**WHAT YOU WILL DO**
The answer must be one number: how many lines of the records contain "agent".
□ □ □ □ □ □ □
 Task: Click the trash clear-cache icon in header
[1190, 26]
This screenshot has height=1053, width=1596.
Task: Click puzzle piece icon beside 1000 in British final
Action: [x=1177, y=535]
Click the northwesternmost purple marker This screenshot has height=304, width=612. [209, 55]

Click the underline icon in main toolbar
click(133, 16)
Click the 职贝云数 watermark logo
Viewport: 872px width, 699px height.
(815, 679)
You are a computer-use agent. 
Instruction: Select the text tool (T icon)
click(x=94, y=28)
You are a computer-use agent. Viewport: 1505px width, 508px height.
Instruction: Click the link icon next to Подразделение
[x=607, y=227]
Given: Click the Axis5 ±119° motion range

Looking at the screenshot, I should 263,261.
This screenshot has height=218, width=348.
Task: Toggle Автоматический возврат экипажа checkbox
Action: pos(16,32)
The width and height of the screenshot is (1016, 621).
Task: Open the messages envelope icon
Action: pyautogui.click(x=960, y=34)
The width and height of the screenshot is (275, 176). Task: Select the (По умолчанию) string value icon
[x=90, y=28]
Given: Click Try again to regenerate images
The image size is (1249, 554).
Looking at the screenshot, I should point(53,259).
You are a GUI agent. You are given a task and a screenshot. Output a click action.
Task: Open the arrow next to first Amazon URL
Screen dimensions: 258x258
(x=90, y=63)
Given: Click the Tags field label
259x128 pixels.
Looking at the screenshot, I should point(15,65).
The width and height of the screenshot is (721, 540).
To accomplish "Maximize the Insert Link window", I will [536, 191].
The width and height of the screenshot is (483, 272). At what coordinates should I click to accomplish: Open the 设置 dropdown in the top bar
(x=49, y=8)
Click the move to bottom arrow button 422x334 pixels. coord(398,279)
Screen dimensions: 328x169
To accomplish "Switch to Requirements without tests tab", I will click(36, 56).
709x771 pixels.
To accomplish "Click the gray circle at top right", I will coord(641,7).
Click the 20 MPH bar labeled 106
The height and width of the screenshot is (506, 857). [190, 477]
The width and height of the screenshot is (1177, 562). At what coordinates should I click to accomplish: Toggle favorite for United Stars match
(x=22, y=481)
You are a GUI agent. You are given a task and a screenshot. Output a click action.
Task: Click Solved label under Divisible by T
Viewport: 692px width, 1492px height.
□ □ □ □ □ □ □
**EXERCISE OUTPUT**
4